(Entries taken from a collection)
----------
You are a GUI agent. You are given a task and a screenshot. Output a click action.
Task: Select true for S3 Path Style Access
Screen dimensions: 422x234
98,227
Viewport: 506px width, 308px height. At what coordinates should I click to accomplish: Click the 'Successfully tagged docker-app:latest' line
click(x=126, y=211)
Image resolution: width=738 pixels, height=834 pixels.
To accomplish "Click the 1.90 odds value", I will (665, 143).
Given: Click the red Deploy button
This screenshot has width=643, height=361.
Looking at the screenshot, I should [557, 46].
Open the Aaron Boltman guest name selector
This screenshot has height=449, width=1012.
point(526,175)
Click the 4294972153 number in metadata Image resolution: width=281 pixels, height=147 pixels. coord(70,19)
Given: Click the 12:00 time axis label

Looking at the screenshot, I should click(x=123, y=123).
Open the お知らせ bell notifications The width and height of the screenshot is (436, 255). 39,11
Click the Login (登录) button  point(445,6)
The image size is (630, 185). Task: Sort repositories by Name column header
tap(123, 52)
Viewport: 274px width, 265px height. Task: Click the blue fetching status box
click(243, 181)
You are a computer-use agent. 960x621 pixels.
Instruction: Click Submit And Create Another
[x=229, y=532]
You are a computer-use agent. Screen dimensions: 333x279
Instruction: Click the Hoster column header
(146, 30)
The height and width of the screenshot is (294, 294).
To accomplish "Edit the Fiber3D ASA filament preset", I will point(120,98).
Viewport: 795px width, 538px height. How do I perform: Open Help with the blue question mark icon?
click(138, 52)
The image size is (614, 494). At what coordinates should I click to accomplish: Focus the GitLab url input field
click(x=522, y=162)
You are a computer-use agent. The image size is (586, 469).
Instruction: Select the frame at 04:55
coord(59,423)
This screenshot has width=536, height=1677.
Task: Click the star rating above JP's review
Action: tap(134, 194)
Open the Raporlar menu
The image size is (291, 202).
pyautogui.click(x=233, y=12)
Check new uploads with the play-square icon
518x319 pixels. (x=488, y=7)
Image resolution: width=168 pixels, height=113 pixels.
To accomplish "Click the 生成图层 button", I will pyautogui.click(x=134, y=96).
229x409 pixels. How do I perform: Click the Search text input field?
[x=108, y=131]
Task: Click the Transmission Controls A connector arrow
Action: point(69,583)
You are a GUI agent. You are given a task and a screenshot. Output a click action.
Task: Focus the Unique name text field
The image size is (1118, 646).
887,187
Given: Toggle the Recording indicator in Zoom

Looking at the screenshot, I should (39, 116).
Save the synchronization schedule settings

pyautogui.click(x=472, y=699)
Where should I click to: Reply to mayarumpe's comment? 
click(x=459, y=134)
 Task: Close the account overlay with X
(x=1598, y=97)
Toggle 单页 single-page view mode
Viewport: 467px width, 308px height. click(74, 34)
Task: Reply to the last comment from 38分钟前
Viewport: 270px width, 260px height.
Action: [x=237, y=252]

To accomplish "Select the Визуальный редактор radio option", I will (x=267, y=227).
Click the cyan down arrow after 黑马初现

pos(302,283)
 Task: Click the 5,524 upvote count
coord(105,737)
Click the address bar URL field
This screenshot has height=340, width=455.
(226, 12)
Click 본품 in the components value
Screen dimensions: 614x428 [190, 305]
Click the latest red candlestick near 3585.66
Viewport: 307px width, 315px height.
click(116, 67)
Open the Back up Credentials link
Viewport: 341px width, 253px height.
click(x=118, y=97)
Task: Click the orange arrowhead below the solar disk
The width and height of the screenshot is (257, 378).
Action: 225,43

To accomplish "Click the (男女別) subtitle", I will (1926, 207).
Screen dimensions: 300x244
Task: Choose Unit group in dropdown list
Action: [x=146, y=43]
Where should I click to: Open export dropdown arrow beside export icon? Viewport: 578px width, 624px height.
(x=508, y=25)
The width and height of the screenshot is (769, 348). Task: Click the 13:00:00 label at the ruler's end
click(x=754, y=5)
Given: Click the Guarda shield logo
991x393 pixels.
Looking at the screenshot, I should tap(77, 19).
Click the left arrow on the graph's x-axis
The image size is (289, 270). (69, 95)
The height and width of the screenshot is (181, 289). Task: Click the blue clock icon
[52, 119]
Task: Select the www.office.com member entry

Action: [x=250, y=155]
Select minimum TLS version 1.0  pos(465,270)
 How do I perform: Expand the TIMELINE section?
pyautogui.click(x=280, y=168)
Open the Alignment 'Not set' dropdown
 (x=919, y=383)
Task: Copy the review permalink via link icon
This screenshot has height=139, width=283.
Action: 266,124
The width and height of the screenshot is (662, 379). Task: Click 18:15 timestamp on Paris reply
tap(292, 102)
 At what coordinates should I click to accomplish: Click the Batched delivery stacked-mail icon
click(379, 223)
----------
EXERCISE OBJECTIVE: Give the records again, exactly as they appear.

RESPONSE TO THE EXERCISE:
You are a GUI agent. You are given a task and a screenshot. Output a click action.
Task: Select true for S3 Path Style Access
Screen dimensions: 422x234
98,227
Viewport: 506px width, 308px height. At what coordinates should I click to accomplish: Click the 'Successfully tagged docker-app:latest' line
click(x=126, y=211)
Image resolution: width=738 pixels, height=834 pixels.
To accomplish "Click the 1.90 odds value", I will (665, 143).
Given: Click the red Deploy button
This screenshot has width=643, height=361.
Looking at the screenshot, I should [557, 46].
Open the Aaron Boltman guest name selector
This screenshot has height=449, width=1012.
point(526,175)
Click the 4294972153 number in metadata Image resolution: width=281 pixels, height=147 pixels. coord(70,19)
Given: Click the 12:00 time axis label

Looking at the screenshot, I should click(x=123, y=123).
Open the お知らせ bell notifications The width and height of the screenshot is (436, 255). 39,11
Click the Login (登录) button  point(445,6)
The image size is (630, 185). Task: Sort repositories by Name column header
tap(123, 52)
Viewport: 274px width, 265px height. Task: Click the blue fetching status box
click(243, 181)
You are a computer-use agent. 960x621 pixels.
Instruction: Click Submit And Create Another
[x=229, y=532]
You are a computer-use agent. Screen dimensions: 333x279
Instruction: Click the Hoster column header
(146, 30)
The height and width of the screenshot is (294, 294).
To accomplish "Edit the Fiber3D ASA filament preset", I will point(120,98).
Viewport: 795px width, 538px height. How do I perform: Open Help with the blue question mark icon?
click(138, 52)
The image size is (614, 494). At what coordinates should I click to accomplish: Focus the GitLab url input field
click(x=522, y=162)
You are a computer-use agent. The image size is (586, 469).
Instruction: Select the frame at 04:55
coord(59,423)
This screenshot has width=536, height=1677.
Task: Click the star rating above JP's review
Action: tap(134, 194)
Open the Raporlar menu
The image size is (291, 202).
pyautogui.click(x=233, y=12)
Check new uploads with the play-square icon
518x319 pixels. (x=488, y=7)
Image resolution: width=168 pixels, height=113 pixels.
To accomplish "Click the 生成图层 button", I will pyautogui.click(x=134, y=96).
229x409 pixels. How do I perform: Click the Search text input field?
[x=108, y=131]
Task: Click the Transmission Controls A connector arrow
Action: point(69,583)
You are a GUI agent. You are given a task and a screenshot. Output a click action.
Task: Focus the Unique name text field
The image size is (1118, 646).
887,187
Given: Toggle the Recording indicator in Zoom

Looking at the screenshot, I should (39, 116).
Save the synchronization schedule settings

pyautogui.click(x=472, y=699)
Where should I click to: Reply to mayarumpe's comment? 
click(x=459, y=134)
 Task: Close the account overlay with X
(x=1598, y=97)
Toggle 单页 single-page view mode
Viewport: 467px width, 308px height. click(74, 34)
Task: Reply to the last comment from 38分钟前
Viewport: 270px width, 260px height.
Action: [x=237, y=252]

To accomplish "Select the Визуальный редактор radio option", I will (x=267, y=227).
Click the cyan down arrow after 黑马初现

pos(302,283)
 Task: Click the 5,524 upvote count
coord(105,737)
Click the address bar URL field
This screenshot has height=340, width=455.
(226, 12)
Click 본품 in the components value
Screen dimensions: 614x428 [190, 305]
Click the latest red candlestick near 3585.66
Viewport: 307px width, 315px height.
click(116, 67)
Open the Back up Credentials link
Viewport: 341px width, 253px height.
click(x=118, y=97)
Task: Click the orange arrowhead below the solar disk
The width and height of the screenshot is (257, 378).
Action: 225,43

To accomplish "Click the (男女別) subtitle", I will (1926, 207).
Screen dimensions: 300x244
Task: Choose Unit group in dropdown list
Action: [x=146, y=43]
Where should I click to: Open export dropdown arrow beside export icon? Viewport: 578px width, 624px height.
(x=508, y=25)
The width and height of the screenshot is (769, 348). Task: Click the 13:00:00 label at the ruler's end
click(x=754, y=5)
Given: Click the Guarda shield logo
991x393 pixels.
Looking at the screenshot, I should tap(77, 19).
Click the left arrow on the graph's x-axis
The image size is (289, 270). (69, 95)
The height and width of the screenshot is (181, 289). Task: Click the blue clock icon
[52, 119]
Task: Select the www.office.com member entry

Action: [x=250, y=155]
Select minimum TLS version 1.0  pos(465,270)
 How do I perform: Expand the TIMELINE section?
pyautogui.click(x=280, y=168)
Open the Alignment 'Not set' dropdown
 (x=919, y=383)
Task: Copy the review permalink via link icon
This screenshot has height=139, width=283.
Action: 266,124
The width and height of the screenshot is (662, 379). Task: Click 18:15 timestamp on Paris reply
tap(292, 102)
 At what coordinates should I click to accomplish: Click the Batched delivery stacked-mail icon
click(379, 223)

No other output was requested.